Seit fast zwei Jahrzehnten empfiehlt die ständige Impfkommission (STIKO) die Impfung gegen Humane Papillomviren (HPV) als einen zentralen Baustein gegen durch das Virus ausgelöste Krebserkrankungen. Entgegen der Empfehlung der STIKO basierend auf guten wissenschaftlich belegten Ergebnissen aus anderen Ländern, stagnieren die Impfquoten in Deutschland. Die Region Hannover will diesem Trend mit einer verstärkten Aufklärungsoffensive entgegenwirken.
Dafür rollt mit Unterstützung des Arbeiter-Samariter-Bundes (ASB) Hannover, der das Fahrzeug und den Fahrer stellt, ab dem 21. April 2026 der „HPV-Infobus“ durch die Region, der Fragen rund um das Thema HPV und Krebsvorsorge durch Impfung beantwortet.
Dr.
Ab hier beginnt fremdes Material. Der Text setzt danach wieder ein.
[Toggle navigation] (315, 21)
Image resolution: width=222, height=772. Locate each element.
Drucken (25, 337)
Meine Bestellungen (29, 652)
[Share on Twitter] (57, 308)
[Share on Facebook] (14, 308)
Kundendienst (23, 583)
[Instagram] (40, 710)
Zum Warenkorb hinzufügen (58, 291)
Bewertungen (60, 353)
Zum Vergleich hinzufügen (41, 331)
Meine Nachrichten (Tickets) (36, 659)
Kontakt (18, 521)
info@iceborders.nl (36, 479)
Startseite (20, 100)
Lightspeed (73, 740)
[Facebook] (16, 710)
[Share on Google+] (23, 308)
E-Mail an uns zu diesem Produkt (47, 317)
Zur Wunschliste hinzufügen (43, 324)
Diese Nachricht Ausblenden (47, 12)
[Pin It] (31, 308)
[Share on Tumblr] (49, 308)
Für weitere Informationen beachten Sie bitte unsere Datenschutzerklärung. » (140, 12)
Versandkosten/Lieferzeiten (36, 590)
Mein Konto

Andrea Wünsch, Fachbereichsleitung des Gesundheitsamtes der Region Hannover: „Wir warten nicht, bis die Familien zu uns kommen, sondern beraten dort, wo wir die Jugendlichen erreichen: direkt in den Schulen. Nur durch frühzeitige Aufklärung und eine Impfung können wir langfristig schwere Erkrankungen verhindern.“
Wie ist der Ablauf?
Der Infobus ist ab dem 21. April im Einsatz und wird rund 30 Schulen in der Region und der Landeshauptstadt Hannover anfahren. Im Infobus werden den Schülern spielerisch Informationen über das HPV-Virus, Folgeerkrankungen und die Impfung vermittelt. Eine Impfung im Bus findet nicht statt. Das Fahrzeug wird jeweils von der ersten bis zur zweiten großen Pause an den Schulen stehen. Auf Wunsch der Schulen wird den Schülern der 5., 6. und 7. Klassen zusätzlich auch eine Info-Präsentation angeboten.
Was ist eigentlich HPV?
Die humanen Papillomviren (HPV) sind Viren, mit denen sich mehr als 80 Prozent aller Menschen im Laufe ihres Lebens infizieren, ohne es zu bemerken. Bei zehn Prozent der Fälle bleibt die Infektion dauerhaft bestehen und kann verschiedene Krebsarten auslösen. Die Viren werden von Mensch zu Mensch über Haut und Schleimhäute übertragen. Die Viren, die mit einem hohen Risiko einhergehen Krebs auszulösen, werden bei sexuellen Kontakten übertragen. Die HP-Viren können verschiedene Krebsarten auslösen: Die häufigsten durch HPV ausgelösten Krebsarten sind Gebärmutterhalskrebs, Peniskrebs, Analkrebs, Mund- und Rachenkrebs.
Was tut die Region noch für die Aufklärung?
Bereits in der 4. Klasse werden im Rahmen der Schuluntersuchungen die Impfpässe gesichtet. Eltern erhalten Infoflyer und werden auf die wichtige J1-Vorsorgeuntersuchung hingewiesen. Auch in der 9. und 10. Klasse finden bei den Infektionsschutzbelehrungen vor dem Berufspraktikum erneute Impfpasskontrollen statt, um auf noch ausstehende Impfungen hinzuweisen. Wissenschaftlich wurden im Rahmen einer Masterarbeit in Kooperation mit der Medizinischen Hochschule (MHH) die Beweggründe der Impfentscheidung der Sorgeberechtigten untersucht, um Impfangebote besser steuern zu können.
Was rät die STIKO?
Obwohl die STIKO die Impfung bereits 2007 für Mädchen und 2018 auch für Jungen empfohlen hat, klafft eine deutliche Lücke zum Ziel der Weltgesundheitsorganisation (WHO). Diese strebt bis 2030 eine Impfquote von 90 Prozent aller 15-jährigen Mädchen an. In Deutschland sind wir davon noch weit entfernt: Aktuell verfügen nur etwa 55 Prozent der Mädchen und lediglich ein Drittel der Jungen dieses Alters über einen vollständigen Schutz. Ein Hauptgrund für die niedrigen Zahlen ist der oft verpasste ideale Zeitpunkt für die erste Impfung im Alter von 9 bis 14 Jahren. In diesem Zeitraum sind nur zwei Impfungen für einen ausreichenden lebenslangen Impfschutz erforderlich, ab dem 15. Lebensjahr werden dafür drei Impfungen benötigt.